Portrait J. Meerapfel copy

Jeanine Meerapfel, ©Malena Filmproduktion

Anthropologie in der modernen Welt

Das heißt, das Lachen ist der Moment der Erkenntnis und Selbsterkenntnis?

Ganz genau. Unsere Realität ist ja oft komisch und absurd. Ich haben solche Szenen aufgenommen, in denen der Humor der Menschen sichtbar wird, mit dem sie mit ihren Katastrophen umgehen.

Vielleicht kannst du noch kurz erklären, wie Levi-Strauss grundlegendes Werk, als Unterbau sozusagen, die Genese des ganzen Projekts beeinflusst hat?
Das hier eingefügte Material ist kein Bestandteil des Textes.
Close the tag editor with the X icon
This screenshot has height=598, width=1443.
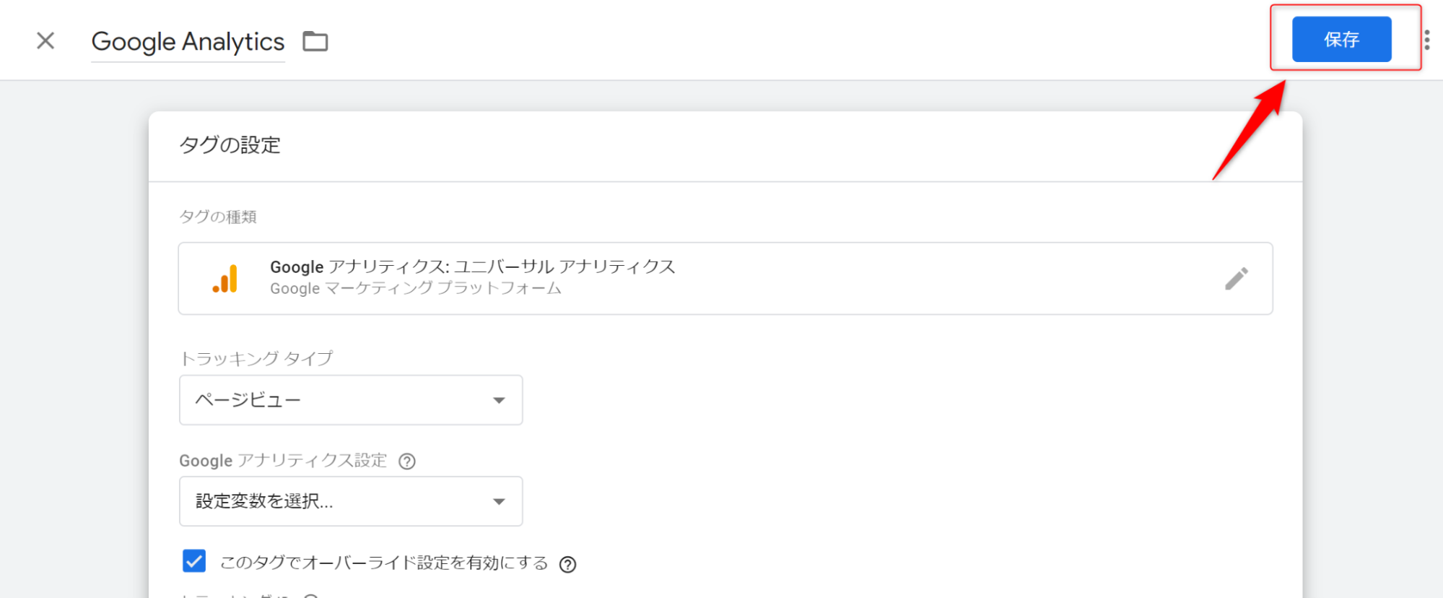[x=45, y=40]
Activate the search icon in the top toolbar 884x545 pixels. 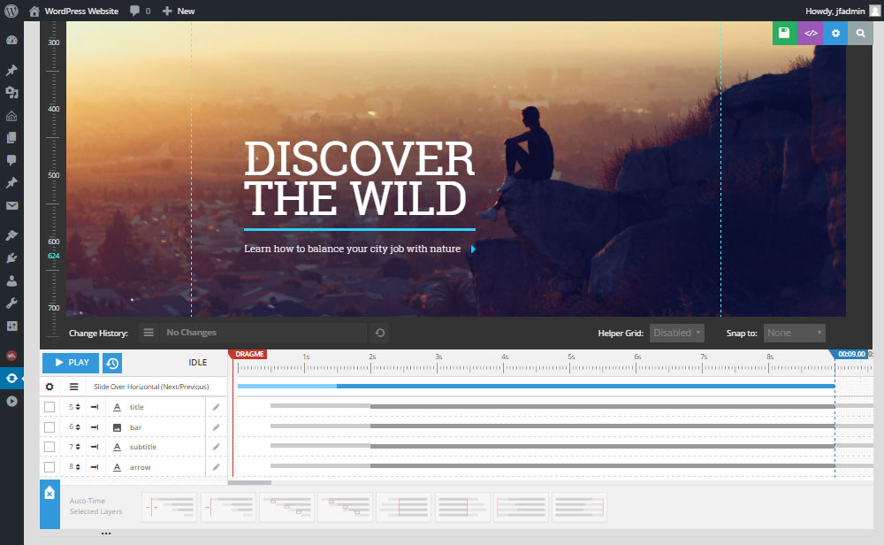(859, 33)

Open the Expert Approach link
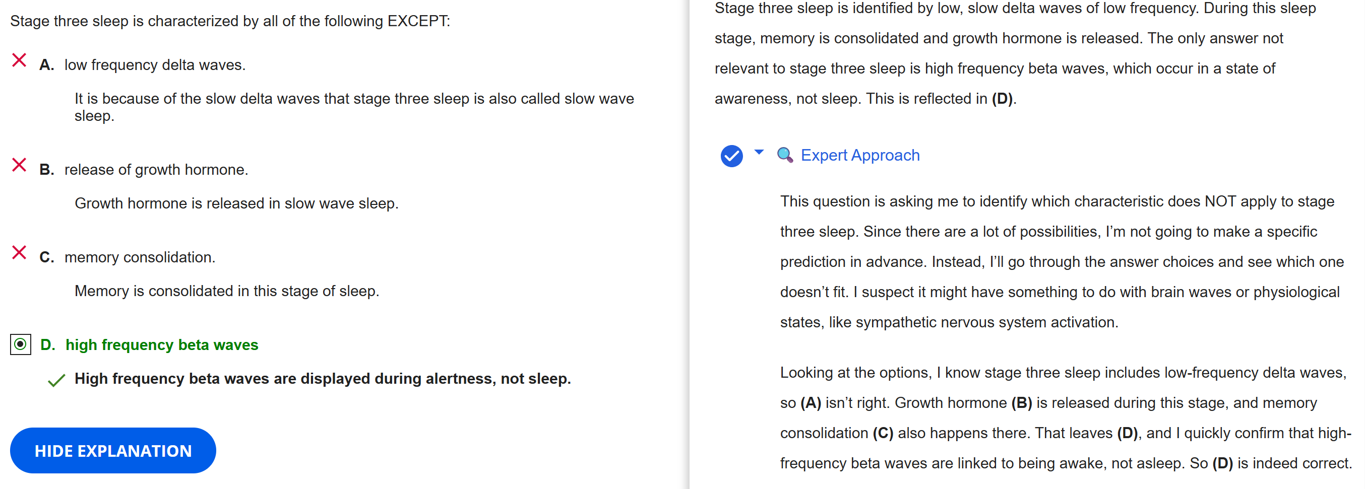point(859,155)
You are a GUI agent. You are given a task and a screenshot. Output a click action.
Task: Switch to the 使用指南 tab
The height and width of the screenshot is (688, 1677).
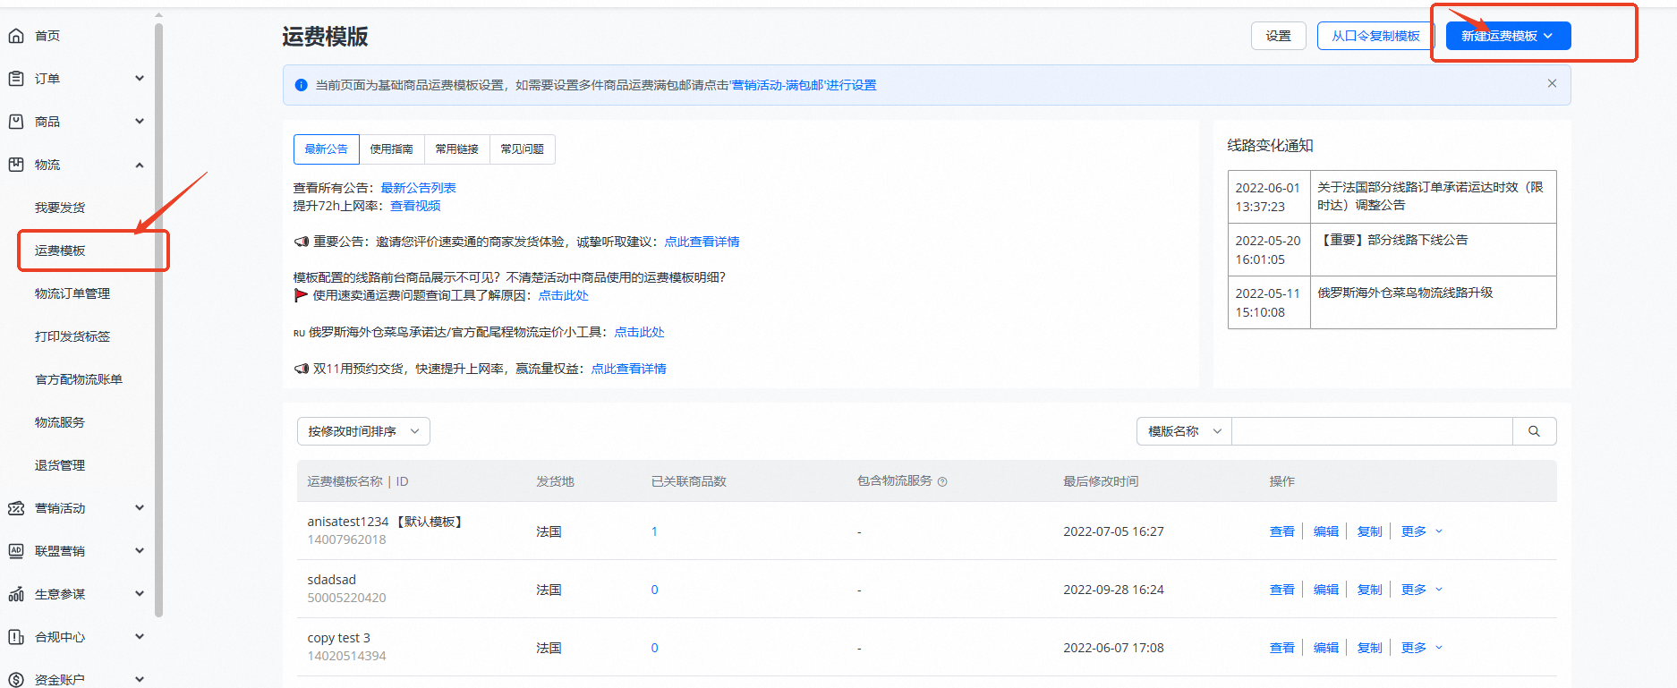pyautogui.click(x=391, y=149)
Floros hat „Anthropologie in der modernen Welt“ ins Spiel gebracht, ein posthum erschienenes Buch mit drei bis dahin unveröffentlichten Vorträgen, die Levi-Strauss in den Achtziger-Jahren gehalten hatte. Es war sehr verblüffend, wie aktuell das Buch zu den Katastrophen der Welt heute Stellung nimmt. So wurde dieses Werk zur Richtlinie unseres Projekts, ohne dass wir ausdrücklich Katastrophen zeigen. Entlang dieses Werks konnten wir unser Material ordnen. Diese Texte helfen uns, hinter die vordergründige Realität zu blicken. Es ist ein Angebot an den Zuschauer und Zuhörer, sich auf eine andere Dimension von Denken einzulassen. Der Soundteppich, die Improvisation, die Bilder und diese Texte ermöglichen es jedem einzelnen Zuschauer, seine eigene, individuelle Interpretation zu finden.